地形に関連したカードは、毎ラウンドの終わりにタイルの上に一番多く駒を置いているプレイヤーが対応したカードを受け取る形になります。陣取りの小さなご褒美といった感じですね。
カードの効果で手に入る強力なカード(エピックカード)は、対応した基本のカードをアクションを使ってプレイすることで手に入ります。このカードにはケルト神話の特徴的な出来事が描かれており、基本的に前述の2種類のカードよりも効果が大きいです。このカードは山札からランダムに引いてくるため、このゲームにおける逆転やドラマを作り出す役割を果たしています。

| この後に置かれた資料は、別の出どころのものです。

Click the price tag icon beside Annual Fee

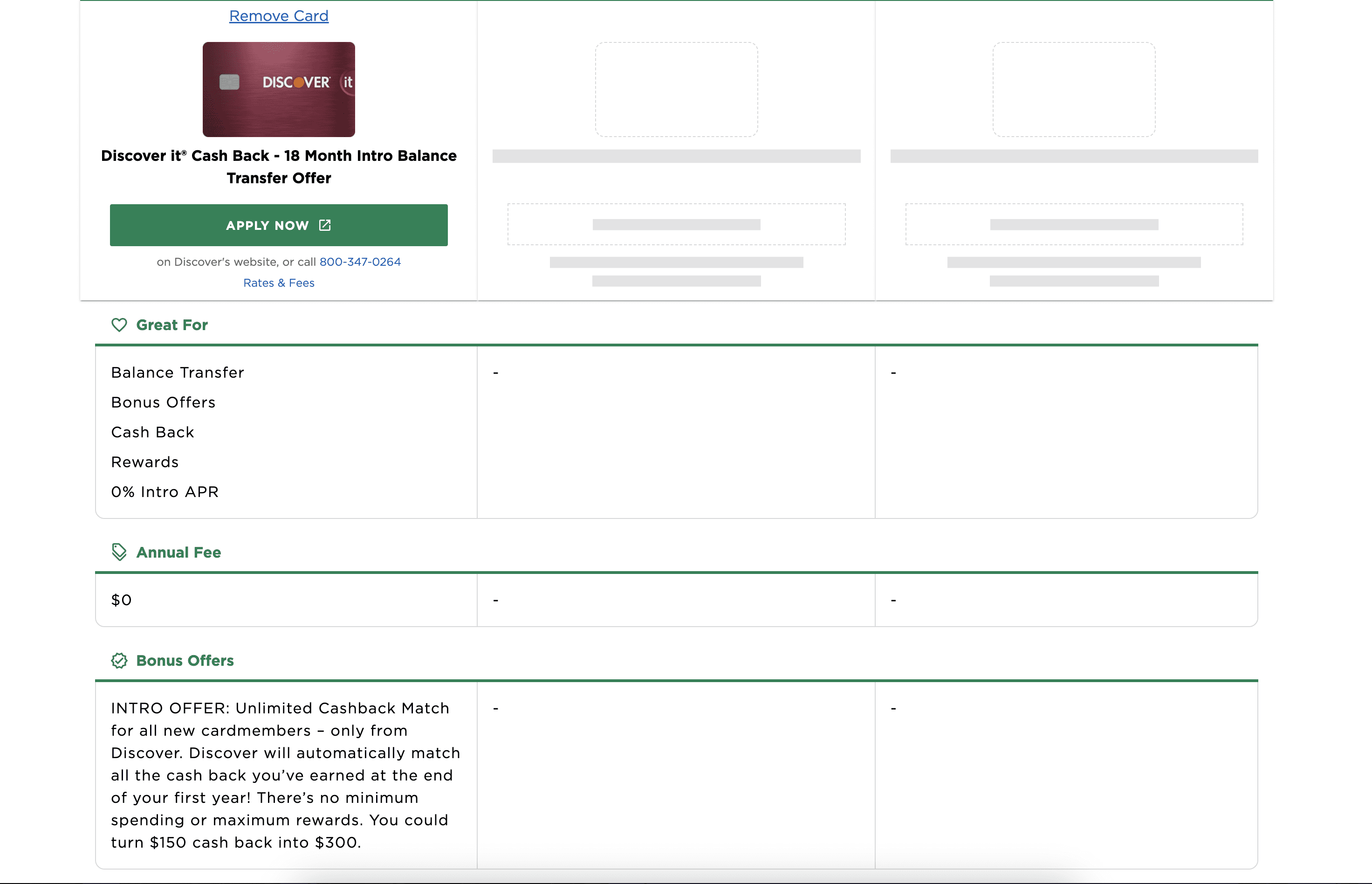pos(119,552)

また、このゲームでは、カードの保持数=アクション回数となっているため、ゲームが進むとアクション数で差がつきます。ドラフトでは同じ枚数のカードを手に入れるので、最初は平等な回数のアクションを行うのですが、ゲームが進んでくると、各タイルで多数派を獲得しているかによってプレイヤー間で差がついてくるので、アクション数の多いプレイヤーは後出しで行動ができるようになってくるわけですね。ここらへんが陣取りの要素とご褒美が上手くかみ合っていて面白い所です。

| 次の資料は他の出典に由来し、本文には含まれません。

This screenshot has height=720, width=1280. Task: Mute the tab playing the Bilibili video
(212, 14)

カードは大判で、綺麗なイラストが結構な面積で書かれています。さらに、全て違ったイラストになっているので、アートワークの好きな人は満足感が高いと思います。私はこの手のイラストが嫌いではないので、かなり好感触なところでした。(同じホビージャパンから出ているブルームーンがレジェンドという再販版になって絵が小さく切り取られたがっかり感とは対照的でした)
感想
ルールの細かいところは説明しませんでしたが、主要な特徴は以上です。このゲームの魅力は狭いプール(カード群)で繰り返すカードドラフトの面白さと、対人攻撃ありの陣取りゲームを組み合わせた極めてミニマルな構成にあります。基本的なアクションがままならないお陰で、余計に駒1つ1つの大切さや、どういったところに陣を張って、どうやって勝利条件を満たしていくのかに集中できます。逆に、こういったゲームをやりこんでいて、人と人の駆け引きみたいなものを一番に求める人には向かないのかもしれません。私はドロドロした駆け引きくらいまで行ったディープなのは苦手なので、このドラフトで薄めたくらいが、ちょうどよく楽しく遊べています。日本語版が出るようなので、ぜひ多くの人にやってもらいたい作品です。
カードやタイル、駒なんかは結構こだわっていて、特にタイルはびっくりするほど大きく立派です。また、駒もなんの意味もなく3種類の形があります。前述のカードと合わせて、コンポーネントはかなりの満足感があるはずです。